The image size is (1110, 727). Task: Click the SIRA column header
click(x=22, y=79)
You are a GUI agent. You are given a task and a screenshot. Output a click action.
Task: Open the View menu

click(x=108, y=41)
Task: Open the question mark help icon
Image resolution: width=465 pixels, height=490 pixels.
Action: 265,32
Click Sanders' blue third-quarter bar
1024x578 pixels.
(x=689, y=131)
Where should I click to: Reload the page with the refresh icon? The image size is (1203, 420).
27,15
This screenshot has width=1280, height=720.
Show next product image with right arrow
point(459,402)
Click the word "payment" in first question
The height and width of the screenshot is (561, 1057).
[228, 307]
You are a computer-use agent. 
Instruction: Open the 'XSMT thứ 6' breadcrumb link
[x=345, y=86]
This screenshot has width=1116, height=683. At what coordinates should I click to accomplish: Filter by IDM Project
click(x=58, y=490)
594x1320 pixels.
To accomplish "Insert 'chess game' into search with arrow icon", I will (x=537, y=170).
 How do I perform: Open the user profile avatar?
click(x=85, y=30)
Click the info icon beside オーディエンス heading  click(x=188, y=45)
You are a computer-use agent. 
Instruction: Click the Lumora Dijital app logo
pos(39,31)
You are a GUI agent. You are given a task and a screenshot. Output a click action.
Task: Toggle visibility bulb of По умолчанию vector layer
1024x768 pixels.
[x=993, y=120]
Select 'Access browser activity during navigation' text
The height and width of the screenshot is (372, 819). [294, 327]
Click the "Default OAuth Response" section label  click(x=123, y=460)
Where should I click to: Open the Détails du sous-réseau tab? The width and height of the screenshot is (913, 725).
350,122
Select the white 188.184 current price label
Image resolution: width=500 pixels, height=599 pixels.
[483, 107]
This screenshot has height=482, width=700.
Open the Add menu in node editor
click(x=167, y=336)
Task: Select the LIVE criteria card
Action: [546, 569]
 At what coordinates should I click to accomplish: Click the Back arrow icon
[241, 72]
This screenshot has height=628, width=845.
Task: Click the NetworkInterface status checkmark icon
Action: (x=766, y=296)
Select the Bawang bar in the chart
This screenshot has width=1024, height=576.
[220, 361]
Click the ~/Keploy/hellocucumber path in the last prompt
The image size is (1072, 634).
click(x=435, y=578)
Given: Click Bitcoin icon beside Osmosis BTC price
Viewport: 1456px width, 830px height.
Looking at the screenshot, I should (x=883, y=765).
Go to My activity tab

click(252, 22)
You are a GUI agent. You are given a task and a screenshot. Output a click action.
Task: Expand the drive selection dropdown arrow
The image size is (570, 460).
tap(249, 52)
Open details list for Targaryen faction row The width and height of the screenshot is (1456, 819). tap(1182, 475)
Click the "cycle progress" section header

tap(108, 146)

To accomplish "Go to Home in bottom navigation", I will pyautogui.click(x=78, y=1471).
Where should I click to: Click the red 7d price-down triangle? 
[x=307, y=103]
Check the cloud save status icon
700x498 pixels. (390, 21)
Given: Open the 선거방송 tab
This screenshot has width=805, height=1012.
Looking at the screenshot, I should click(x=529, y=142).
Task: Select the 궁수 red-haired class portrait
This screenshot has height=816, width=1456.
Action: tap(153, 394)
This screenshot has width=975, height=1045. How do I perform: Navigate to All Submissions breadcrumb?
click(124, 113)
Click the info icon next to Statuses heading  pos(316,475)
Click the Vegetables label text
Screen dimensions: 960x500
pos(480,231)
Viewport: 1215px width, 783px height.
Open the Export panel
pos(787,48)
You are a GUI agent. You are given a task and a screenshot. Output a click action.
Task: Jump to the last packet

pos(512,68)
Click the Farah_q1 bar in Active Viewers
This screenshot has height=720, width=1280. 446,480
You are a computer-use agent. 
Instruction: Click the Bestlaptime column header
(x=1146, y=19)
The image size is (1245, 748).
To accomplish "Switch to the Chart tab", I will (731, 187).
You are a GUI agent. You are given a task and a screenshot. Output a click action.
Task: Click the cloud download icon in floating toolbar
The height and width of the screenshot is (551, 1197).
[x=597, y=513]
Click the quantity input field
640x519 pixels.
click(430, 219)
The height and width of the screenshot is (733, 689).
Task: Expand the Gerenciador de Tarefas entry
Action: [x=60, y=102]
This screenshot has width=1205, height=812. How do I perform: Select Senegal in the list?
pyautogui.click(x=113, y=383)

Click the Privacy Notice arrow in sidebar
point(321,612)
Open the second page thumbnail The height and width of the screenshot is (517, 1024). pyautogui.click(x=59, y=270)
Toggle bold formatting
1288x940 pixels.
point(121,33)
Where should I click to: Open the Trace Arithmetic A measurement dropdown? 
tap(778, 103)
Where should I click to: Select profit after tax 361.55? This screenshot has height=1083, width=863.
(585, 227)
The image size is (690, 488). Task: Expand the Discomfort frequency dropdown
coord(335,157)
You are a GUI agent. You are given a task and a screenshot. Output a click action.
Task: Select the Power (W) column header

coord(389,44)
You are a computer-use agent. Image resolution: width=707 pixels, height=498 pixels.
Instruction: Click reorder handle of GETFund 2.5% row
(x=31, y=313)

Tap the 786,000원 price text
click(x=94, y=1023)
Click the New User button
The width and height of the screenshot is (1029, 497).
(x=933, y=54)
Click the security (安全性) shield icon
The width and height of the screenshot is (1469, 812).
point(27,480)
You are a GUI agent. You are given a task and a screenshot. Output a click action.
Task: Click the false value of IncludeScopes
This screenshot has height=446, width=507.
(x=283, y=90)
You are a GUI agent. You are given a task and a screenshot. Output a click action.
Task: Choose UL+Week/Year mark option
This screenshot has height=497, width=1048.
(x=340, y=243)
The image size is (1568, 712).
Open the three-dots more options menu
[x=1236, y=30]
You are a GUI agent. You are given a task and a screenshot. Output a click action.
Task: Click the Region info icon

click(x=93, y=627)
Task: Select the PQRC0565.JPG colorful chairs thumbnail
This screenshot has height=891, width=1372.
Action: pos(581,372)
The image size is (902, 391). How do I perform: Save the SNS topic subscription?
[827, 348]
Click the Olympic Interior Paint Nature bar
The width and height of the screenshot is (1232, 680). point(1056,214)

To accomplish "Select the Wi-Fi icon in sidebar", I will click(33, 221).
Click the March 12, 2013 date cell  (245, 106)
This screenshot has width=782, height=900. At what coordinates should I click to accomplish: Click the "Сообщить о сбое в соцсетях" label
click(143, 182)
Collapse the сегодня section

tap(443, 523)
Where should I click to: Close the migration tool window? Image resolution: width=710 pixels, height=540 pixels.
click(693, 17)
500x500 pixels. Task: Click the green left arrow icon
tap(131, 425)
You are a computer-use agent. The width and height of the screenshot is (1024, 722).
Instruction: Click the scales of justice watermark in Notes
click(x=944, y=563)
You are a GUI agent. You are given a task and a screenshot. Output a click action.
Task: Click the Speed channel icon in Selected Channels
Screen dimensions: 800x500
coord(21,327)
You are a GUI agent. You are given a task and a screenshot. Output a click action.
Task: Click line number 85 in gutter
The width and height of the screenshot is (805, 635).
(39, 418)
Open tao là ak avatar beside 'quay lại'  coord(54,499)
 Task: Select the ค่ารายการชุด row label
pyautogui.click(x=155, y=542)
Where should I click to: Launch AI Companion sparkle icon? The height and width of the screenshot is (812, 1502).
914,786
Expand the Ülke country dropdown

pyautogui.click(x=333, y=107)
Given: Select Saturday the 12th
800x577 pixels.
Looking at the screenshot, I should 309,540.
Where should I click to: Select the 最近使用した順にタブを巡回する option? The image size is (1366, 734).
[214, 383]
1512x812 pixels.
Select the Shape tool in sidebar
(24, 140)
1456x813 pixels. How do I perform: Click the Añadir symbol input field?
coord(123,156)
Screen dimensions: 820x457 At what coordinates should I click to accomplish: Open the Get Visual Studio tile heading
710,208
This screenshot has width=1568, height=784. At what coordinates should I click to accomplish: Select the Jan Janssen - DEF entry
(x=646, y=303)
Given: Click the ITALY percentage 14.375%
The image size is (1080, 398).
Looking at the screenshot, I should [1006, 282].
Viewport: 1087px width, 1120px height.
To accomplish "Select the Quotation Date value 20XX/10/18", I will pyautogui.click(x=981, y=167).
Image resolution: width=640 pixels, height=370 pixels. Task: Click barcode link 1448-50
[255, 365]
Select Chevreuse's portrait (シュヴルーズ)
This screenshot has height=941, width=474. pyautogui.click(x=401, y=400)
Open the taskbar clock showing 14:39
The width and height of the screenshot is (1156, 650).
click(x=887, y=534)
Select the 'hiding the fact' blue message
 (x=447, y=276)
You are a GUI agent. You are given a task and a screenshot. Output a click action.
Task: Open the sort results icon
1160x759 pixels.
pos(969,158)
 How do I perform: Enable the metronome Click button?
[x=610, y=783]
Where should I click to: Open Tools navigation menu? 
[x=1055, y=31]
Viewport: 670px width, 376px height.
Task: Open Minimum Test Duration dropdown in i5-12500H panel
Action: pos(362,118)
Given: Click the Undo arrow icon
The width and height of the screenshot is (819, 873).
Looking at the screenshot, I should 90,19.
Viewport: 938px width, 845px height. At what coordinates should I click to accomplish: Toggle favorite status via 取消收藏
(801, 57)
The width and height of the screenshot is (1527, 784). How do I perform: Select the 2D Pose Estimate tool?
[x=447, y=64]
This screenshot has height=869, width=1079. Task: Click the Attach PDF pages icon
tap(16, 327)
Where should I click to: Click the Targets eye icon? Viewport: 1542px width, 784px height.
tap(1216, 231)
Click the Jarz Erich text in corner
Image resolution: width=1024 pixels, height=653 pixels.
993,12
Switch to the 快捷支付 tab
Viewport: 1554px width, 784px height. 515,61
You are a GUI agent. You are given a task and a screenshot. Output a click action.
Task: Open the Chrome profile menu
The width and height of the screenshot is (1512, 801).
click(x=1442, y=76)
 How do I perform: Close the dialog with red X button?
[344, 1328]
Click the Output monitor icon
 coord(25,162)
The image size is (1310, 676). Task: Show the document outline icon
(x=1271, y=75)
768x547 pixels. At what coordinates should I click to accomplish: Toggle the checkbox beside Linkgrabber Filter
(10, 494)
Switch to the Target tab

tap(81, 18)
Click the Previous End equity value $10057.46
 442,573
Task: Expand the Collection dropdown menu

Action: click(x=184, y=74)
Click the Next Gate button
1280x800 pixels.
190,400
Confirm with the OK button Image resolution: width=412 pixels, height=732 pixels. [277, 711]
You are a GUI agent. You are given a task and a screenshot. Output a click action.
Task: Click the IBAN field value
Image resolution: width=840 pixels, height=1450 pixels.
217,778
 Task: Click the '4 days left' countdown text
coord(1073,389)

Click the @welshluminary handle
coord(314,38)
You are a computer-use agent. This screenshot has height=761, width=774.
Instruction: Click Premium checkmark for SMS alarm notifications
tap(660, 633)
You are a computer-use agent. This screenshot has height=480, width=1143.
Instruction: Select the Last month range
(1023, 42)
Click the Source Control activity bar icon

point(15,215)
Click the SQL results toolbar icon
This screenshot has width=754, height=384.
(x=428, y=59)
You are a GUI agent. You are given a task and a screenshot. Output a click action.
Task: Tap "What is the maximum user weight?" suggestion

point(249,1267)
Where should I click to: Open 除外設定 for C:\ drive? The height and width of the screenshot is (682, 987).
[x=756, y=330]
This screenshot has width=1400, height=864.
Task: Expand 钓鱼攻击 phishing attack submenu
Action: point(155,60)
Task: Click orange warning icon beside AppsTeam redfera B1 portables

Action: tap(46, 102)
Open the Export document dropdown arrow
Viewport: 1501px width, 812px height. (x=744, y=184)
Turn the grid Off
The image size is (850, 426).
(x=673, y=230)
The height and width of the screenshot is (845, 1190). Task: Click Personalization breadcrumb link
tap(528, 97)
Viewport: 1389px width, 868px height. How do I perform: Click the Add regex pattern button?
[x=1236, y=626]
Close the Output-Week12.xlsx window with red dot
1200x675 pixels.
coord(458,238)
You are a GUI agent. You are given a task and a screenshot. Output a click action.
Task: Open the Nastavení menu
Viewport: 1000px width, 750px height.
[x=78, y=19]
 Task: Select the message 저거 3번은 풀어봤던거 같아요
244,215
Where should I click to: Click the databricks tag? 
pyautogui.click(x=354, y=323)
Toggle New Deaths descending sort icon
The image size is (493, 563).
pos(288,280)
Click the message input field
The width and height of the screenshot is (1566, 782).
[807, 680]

● ● ●

WORK INSTRUCTIONS: Would you please transcribe the lines above exactly, starting with the first line of the material and ending with the line that has "Click the word"?

YOUR SOLUTION:
The image size is (1110, 727). Task: Click the SIRA column header
click(x=22, y=79)
You are a GUI agent. You are given a task and a screenshot. Output a click action.
Task: Open the View menu

click(x=108, y=41)
Task: Open the question mark help icon
Image resolution: width=465 pixels, height=490 pixels.
Action: 265,32
Click Sanders' blue third-quarter bar
1024x578 pixels.
(x=689, y=131)
Where should I click to: Reload the page with the refresh icon? The image size is (1203, 420).
27,15
This screenshot has width=1280, height=720.
Show next product image with right arrow
point(459,402)
Click the word "payment" in first question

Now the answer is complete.